DESCRIPTION OF THE PREFERRED EMBODIMENTS
[0027] FIG. 1 is an explanatory diagram concerning the
configuration of a computer system. The computer system comprises
first to fourth terminals 1010 to 1040, a message counting unit
1100, a network 1501, a front-end server 1310 that manages the
input/output interface with users, an application server 1320 that
implements service logic, and a database server 1330 that manages
data required for providing services.
[0028] The message counting unit 1100 is connected to the first to
fourth terminals 1010 to 1040 and connected to the front-end server
1310 over the network 1501. The message counting unit 1100 includes
an input counting facility 1200 (which will be detailed later), and
can access the input classification information 1210 and
time-sequential input information 1220 that are stored in external
storage devices 1210 and 1220. Incidentally, hereinafter, what is
referred to as a facility will be a software program to be run by a
processor included in each unit. Alternatively, the facilities may
be realized as dedicated hardware devices. Noted is that although
each of the facilities may be described as an entity that performs
an action, the processor that runs the facility (program) or the
dedicated hardware realizing the facility actually performs the
action.
[0029] The front-end server 1310 includes a resource control
facility 1410 (which will be detailed later), and can access
time-sequential load information 1411, load prediction rules 1412,
and a configuration modification history 1413 that are stored in
external storage devices. Likewise, the application server 1320
includes a resource control facility 1420, and can access
time-sequential load information 1421, load prediction rules 1422,
and a configuration modification history 1423. Similarly, the
database server 1330 includes a resource control facility 1430 and
can access time-sequential load information 1431, load prediction
rules 1432, and a configuration modification history 1433.

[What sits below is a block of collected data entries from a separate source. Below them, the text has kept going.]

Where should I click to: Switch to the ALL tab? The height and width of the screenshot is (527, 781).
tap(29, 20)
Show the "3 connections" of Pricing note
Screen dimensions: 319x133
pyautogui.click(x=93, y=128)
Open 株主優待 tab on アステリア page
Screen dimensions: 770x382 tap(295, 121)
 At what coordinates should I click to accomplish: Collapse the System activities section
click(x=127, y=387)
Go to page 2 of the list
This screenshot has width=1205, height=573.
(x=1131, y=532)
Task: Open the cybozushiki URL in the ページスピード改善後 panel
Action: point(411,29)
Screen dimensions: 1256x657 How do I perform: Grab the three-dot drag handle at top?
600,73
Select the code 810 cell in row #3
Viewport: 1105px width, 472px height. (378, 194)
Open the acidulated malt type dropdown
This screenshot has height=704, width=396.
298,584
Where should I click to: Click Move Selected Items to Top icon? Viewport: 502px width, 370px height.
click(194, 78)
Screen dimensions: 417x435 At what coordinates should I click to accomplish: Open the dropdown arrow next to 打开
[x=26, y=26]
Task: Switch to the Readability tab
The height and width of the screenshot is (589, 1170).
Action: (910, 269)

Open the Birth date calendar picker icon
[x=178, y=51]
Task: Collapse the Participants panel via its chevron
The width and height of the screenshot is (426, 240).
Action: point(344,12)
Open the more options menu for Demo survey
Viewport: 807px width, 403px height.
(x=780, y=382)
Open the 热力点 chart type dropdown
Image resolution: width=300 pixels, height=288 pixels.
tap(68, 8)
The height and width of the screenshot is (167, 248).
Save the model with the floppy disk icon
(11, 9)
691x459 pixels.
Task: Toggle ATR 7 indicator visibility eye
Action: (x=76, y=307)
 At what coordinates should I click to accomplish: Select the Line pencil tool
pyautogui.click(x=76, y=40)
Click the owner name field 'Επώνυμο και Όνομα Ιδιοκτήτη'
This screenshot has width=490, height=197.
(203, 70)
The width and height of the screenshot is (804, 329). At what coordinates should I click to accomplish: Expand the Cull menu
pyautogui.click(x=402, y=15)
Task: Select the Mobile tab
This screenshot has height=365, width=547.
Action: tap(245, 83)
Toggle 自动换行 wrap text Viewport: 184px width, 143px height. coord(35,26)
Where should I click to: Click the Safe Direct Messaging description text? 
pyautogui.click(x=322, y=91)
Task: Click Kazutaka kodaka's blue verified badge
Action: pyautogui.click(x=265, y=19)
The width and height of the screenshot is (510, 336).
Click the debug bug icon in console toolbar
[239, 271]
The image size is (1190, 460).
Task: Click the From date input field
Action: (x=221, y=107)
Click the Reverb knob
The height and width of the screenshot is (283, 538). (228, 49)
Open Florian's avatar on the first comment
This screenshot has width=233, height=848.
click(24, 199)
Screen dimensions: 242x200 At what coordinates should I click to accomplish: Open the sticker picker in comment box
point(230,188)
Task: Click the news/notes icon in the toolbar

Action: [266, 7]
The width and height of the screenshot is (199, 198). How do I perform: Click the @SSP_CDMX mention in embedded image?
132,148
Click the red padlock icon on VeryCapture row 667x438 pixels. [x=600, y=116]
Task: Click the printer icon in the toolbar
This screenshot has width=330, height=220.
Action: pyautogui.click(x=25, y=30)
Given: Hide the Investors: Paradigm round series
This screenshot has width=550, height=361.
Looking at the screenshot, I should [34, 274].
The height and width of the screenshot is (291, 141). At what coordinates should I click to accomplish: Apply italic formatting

[0030] FIG. 2 is an explanatory diagram showing the flows of
information in the computer system. Referring to FIG. 2, the flows
of information 11 to 28 indicate movements of information occurring
along with the flow of processing.
[0031] The input counting facility 1200 counts the number of user
entries 11 made at the terminals 1010 to 1040. The input counting
facility 1200 references past time-sequential input information 18,
which is recorded in the time-sequential input information 1220,
and additionally registers the information 19 on the new
entries.
[0032] Moreover, the user entries 11 are transferred as messages
12, of which formats are held intact, to the front-end server 1310,
and then handled. When the front-end server 1310 handles the
messages, the front-end server 1310 transfers, if necessary, a
request 13 to the application server 1320. When the application
server 1320 handles the messages, the application server 1320
transfers, if necessary, a request 14 to the database server 1330.
The results 15 of handling of the messages by the database server
1330 are returned to the application server 1320. The results 16 of
handling of the messages by the application server 1320 are
returned to the front-end server 1310. The results of handling of
the messages by the front-end server 1310 are transmitted as
responses 17 to the respective terminals 1010 to 1040. While these
message handlings are executed, the loads on the servers 1310,
1320, and 1330 vary.
[0033] The resource control facility 1410 included in the front-end
server 1310 predicts a load value to be imposed on the system in
the future on the basis of the time-sequential load information
1411 and the load prediction information 20 recorded in the
time-sequential input information 1220. For the prediction of the
load, the front-end server 1310 uses the dedicated load prediction
rules 1412. Based on the results of the prediction, the resource
control facility 1410 modifies the usages of resources included in
the front-end server 1310. The resource control facility 1410
verifies whether the modification of the usages of resources has
been made appropriately. Based on the result of the verification,
the load prediction rules 1412 are corrected.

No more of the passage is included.